▶ ACTIVITY
Return each line of the listing that contains the string "Open".

::::

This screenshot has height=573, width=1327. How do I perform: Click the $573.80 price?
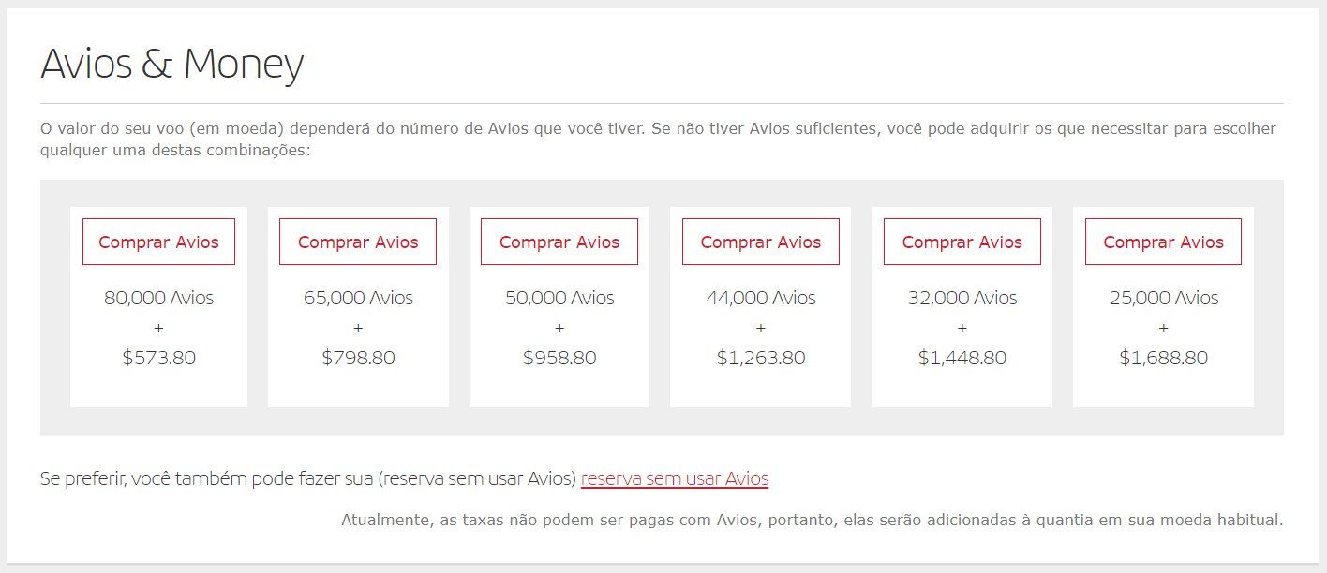coord(158,358)
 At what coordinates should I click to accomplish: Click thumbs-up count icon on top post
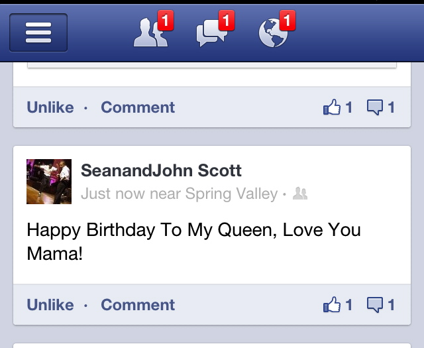coord(338,107)
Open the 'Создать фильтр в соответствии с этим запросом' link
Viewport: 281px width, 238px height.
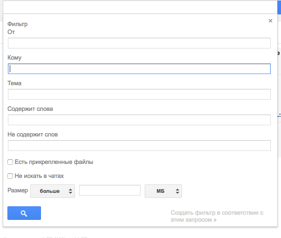coord(217,216)
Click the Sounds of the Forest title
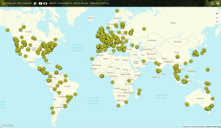 pos(17,3)
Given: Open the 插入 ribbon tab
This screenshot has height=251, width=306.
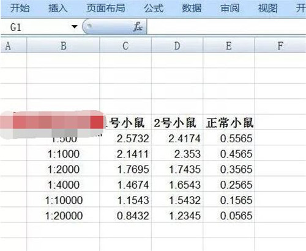Looking at the screenshot, I should click(x=58, y=9).
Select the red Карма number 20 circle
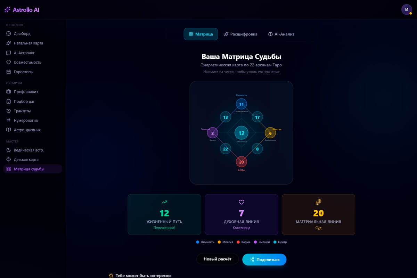 click(x=241, y=162)
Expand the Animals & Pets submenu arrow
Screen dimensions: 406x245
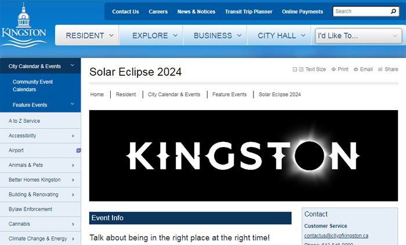(x=73, y=166)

::::

▶ EXERCISE RESPONSE
Open the 'Создать фильтр в соответствии с этим запросом' link
Given: Open the 插入 ribbon tab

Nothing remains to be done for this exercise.